BEGIN EXTRACTED DATA
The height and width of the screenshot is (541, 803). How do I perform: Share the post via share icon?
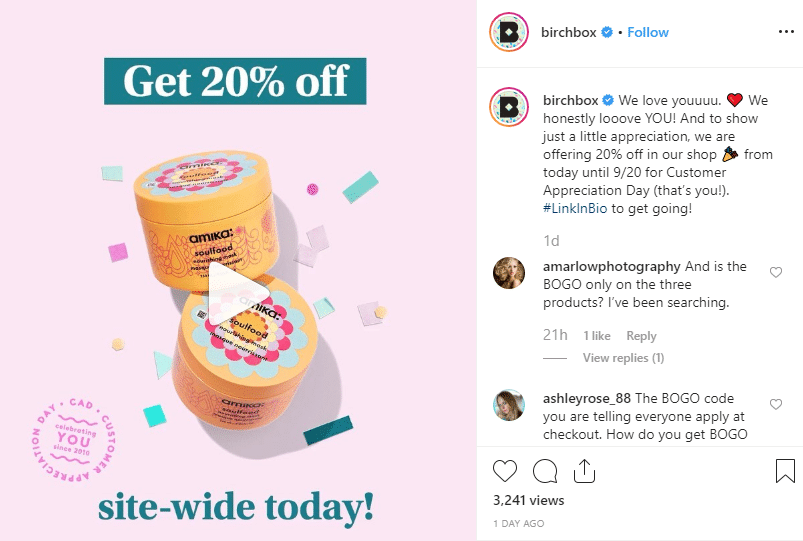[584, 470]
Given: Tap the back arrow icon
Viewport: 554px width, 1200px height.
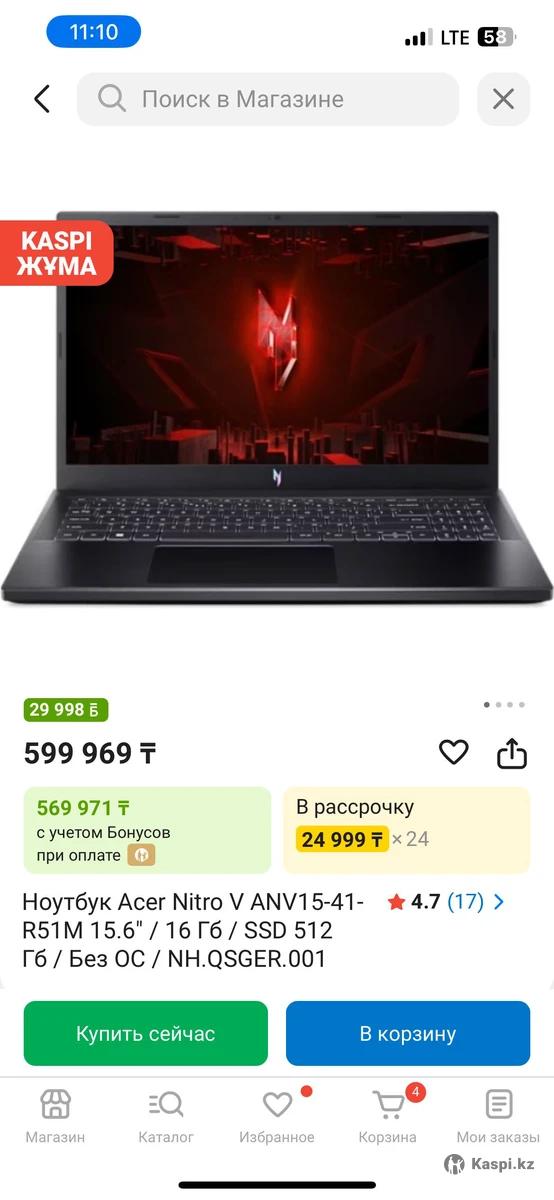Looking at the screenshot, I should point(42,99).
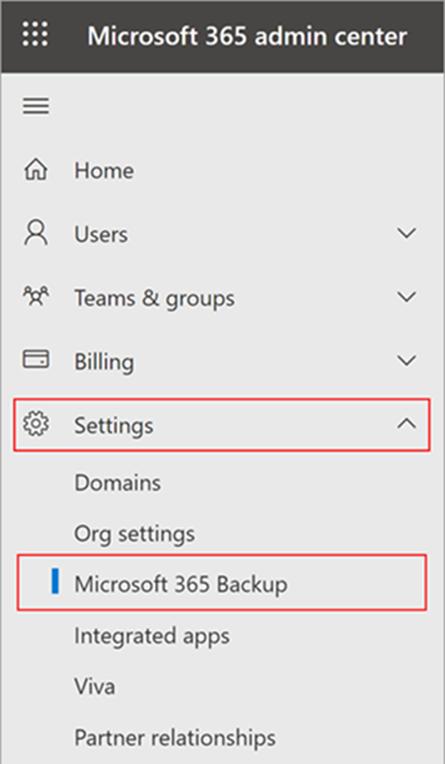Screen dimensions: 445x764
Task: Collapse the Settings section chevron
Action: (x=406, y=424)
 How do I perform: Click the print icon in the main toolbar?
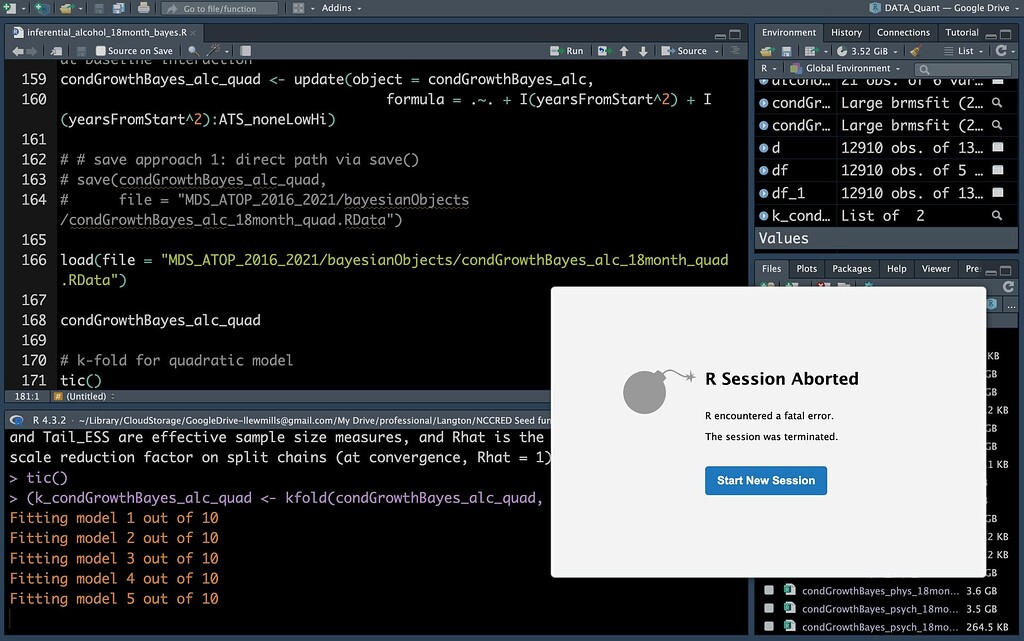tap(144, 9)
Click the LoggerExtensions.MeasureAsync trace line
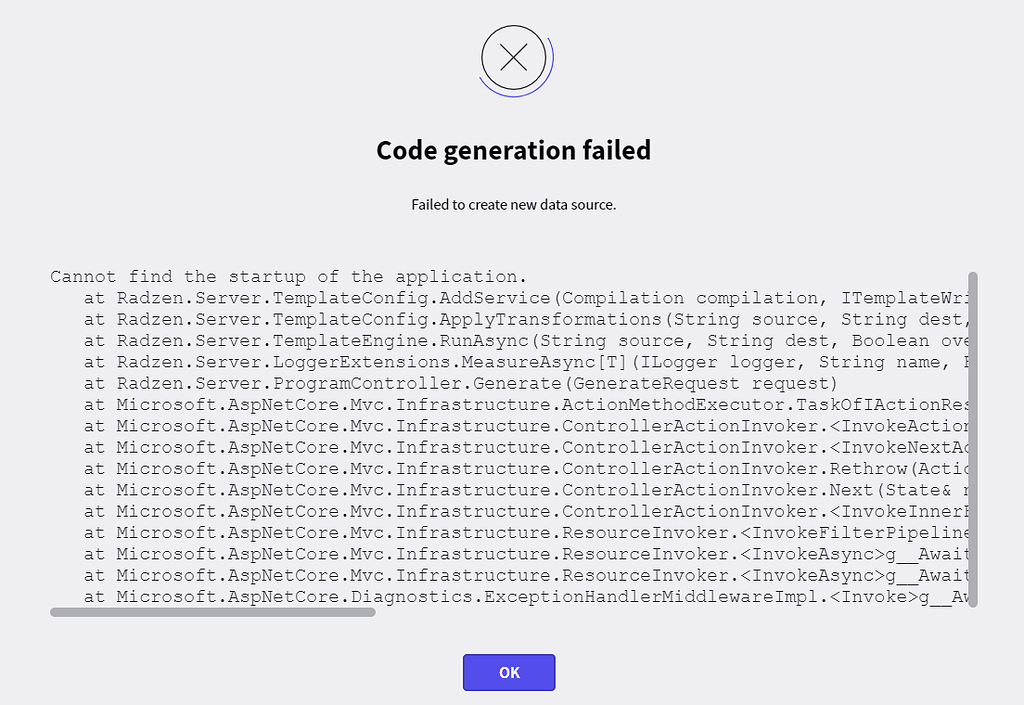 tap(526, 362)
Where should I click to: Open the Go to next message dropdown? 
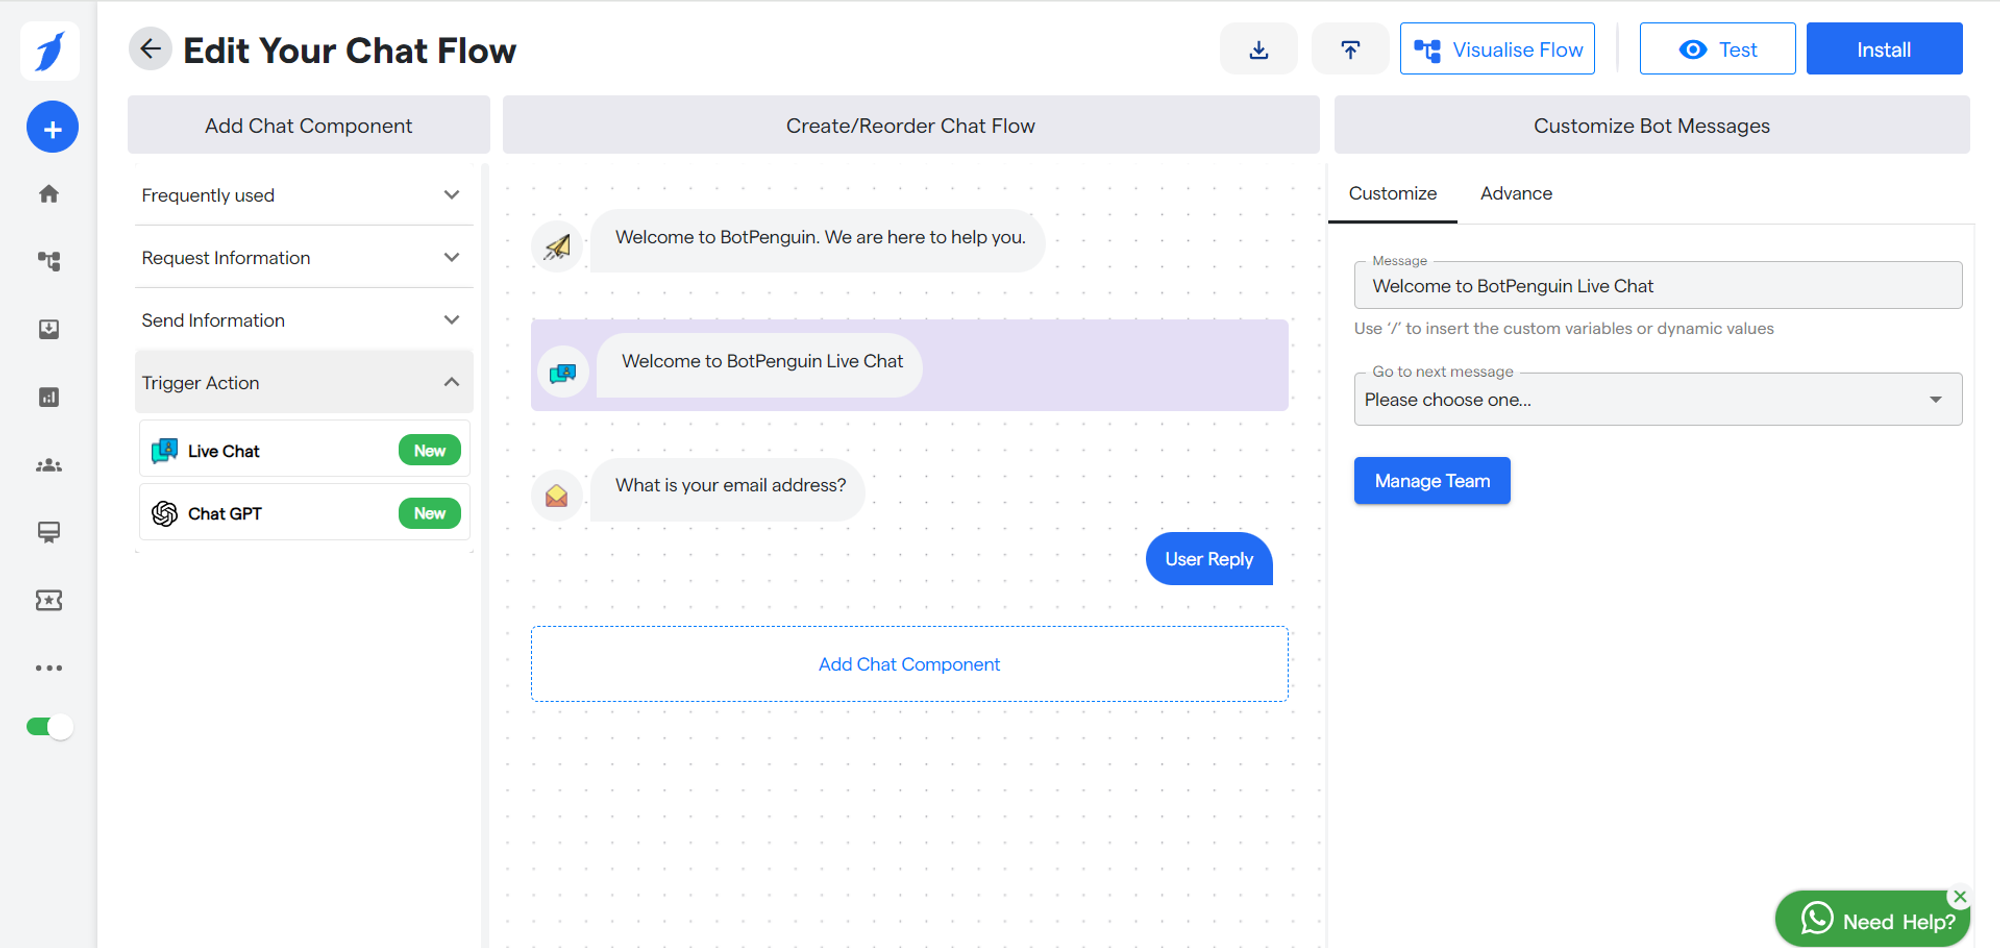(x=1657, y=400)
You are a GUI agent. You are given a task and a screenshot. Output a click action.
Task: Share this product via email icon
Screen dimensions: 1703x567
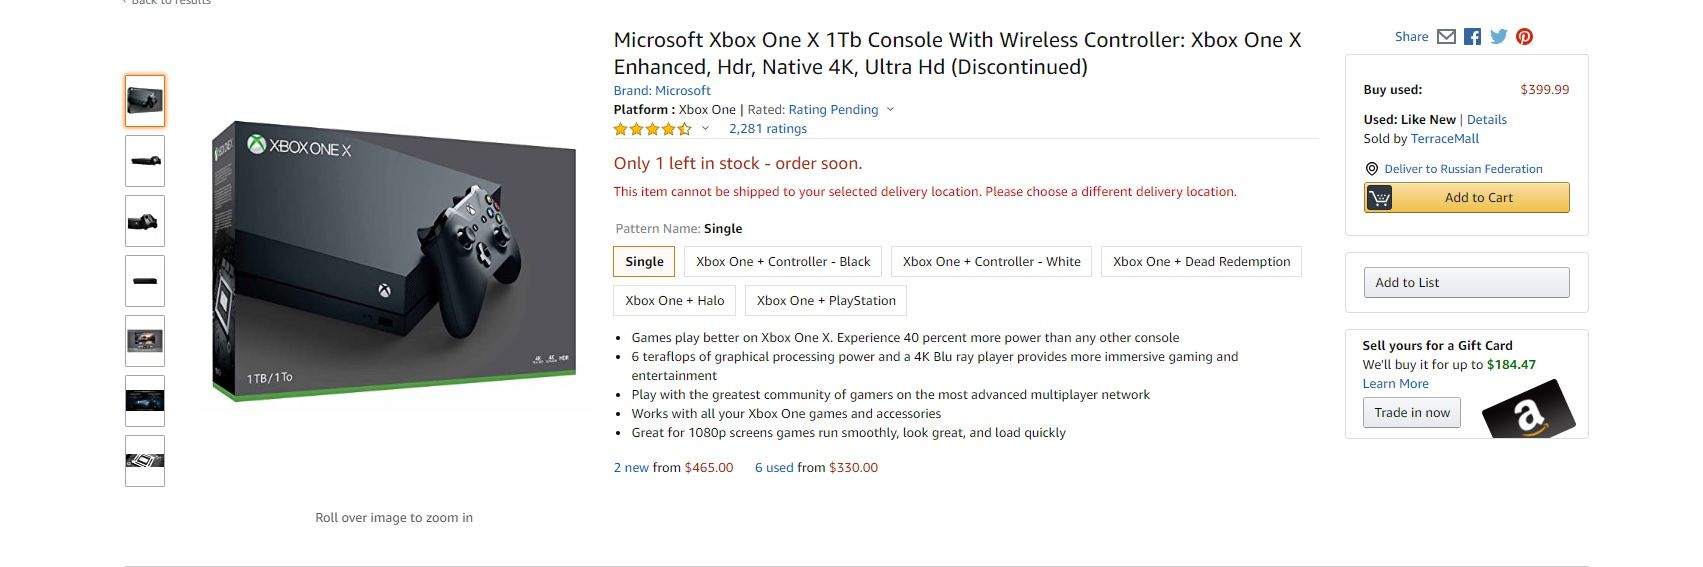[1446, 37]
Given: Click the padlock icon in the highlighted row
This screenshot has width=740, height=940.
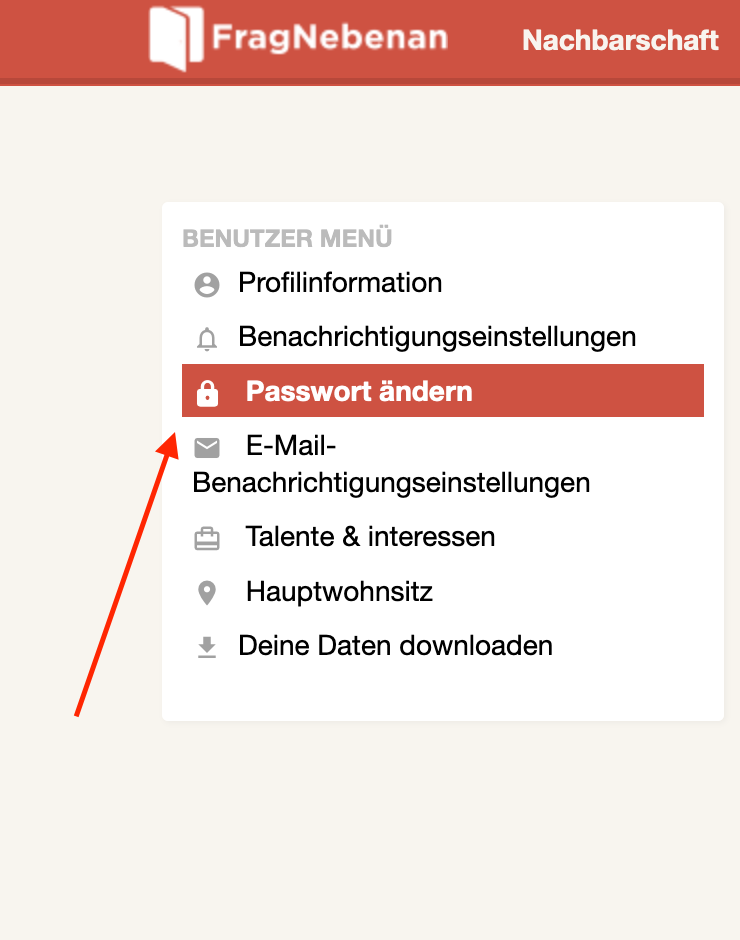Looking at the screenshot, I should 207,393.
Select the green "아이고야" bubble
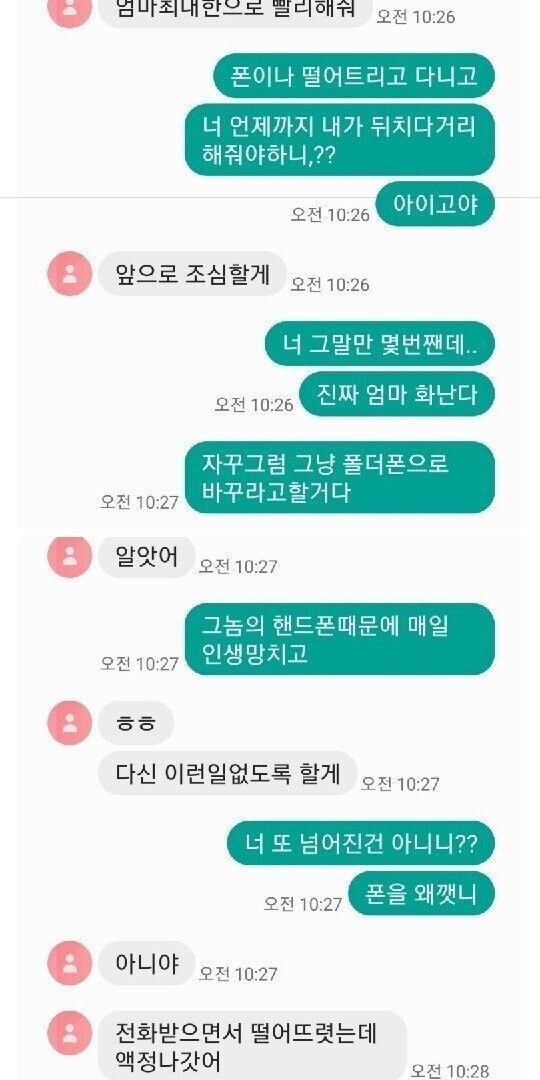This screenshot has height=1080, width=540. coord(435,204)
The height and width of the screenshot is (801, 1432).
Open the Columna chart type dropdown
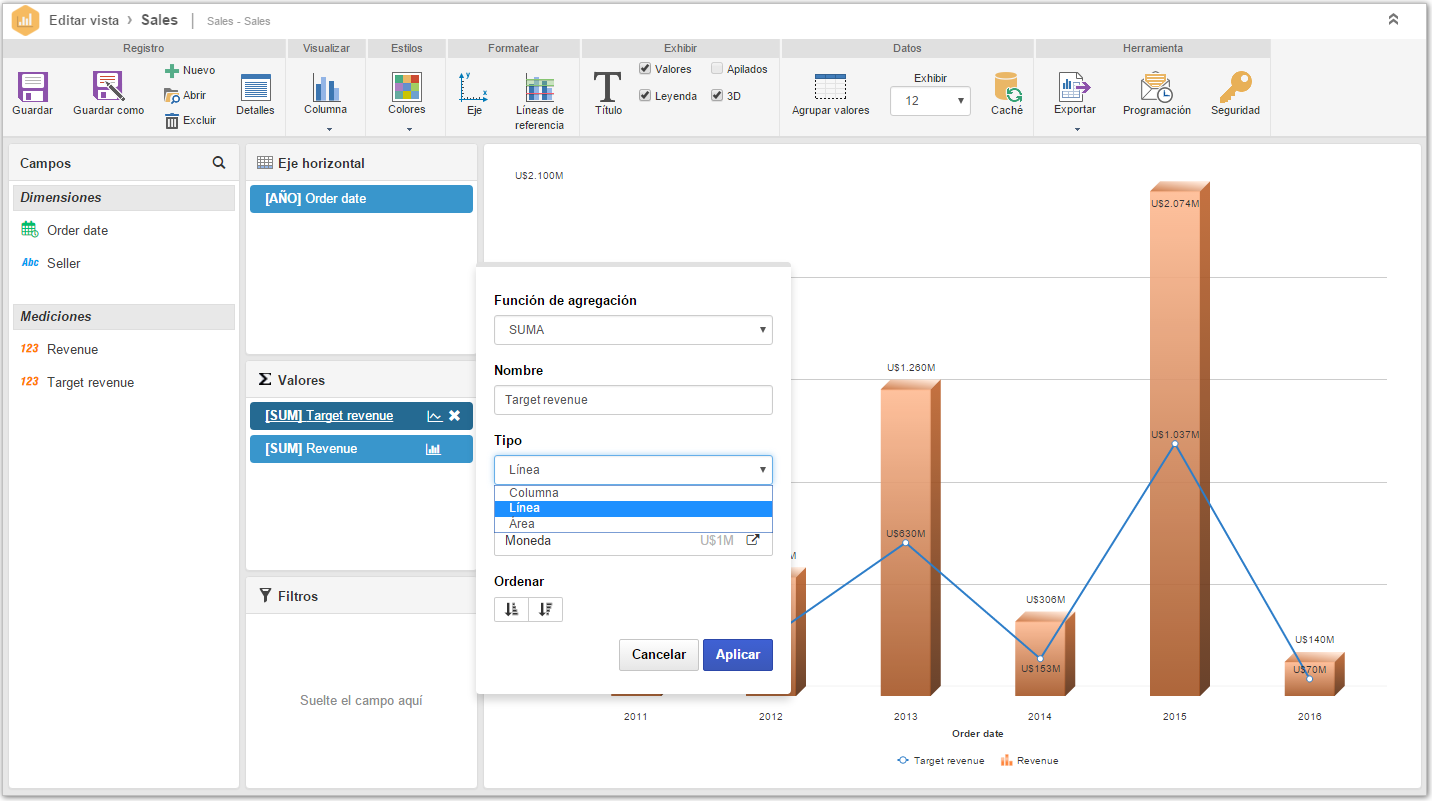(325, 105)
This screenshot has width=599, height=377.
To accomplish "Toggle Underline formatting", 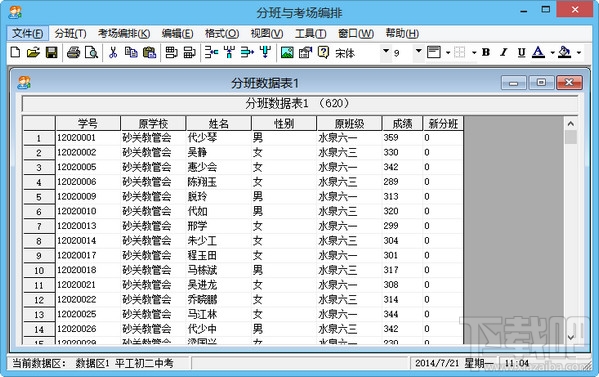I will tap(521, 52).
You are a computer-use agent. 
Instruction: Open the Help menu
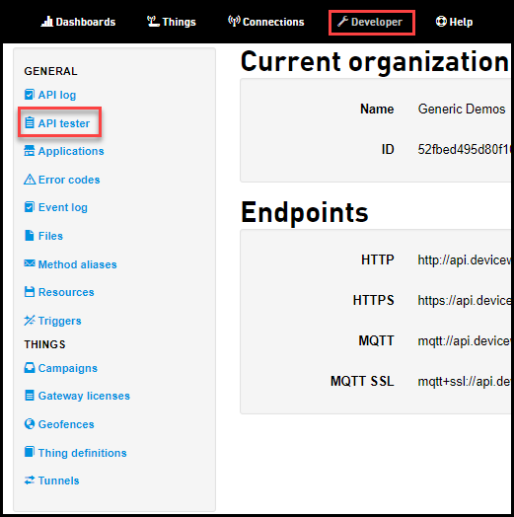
END EXTRACTED DATA
#### WHAT TO WORK ON
Which of the lines above hold the string "agent"? Pick each of them out.

#### TASK ANSWER
You are a GUI agent. You are given a task and a screenshot. Output a click action.
You are a computer-use agent. 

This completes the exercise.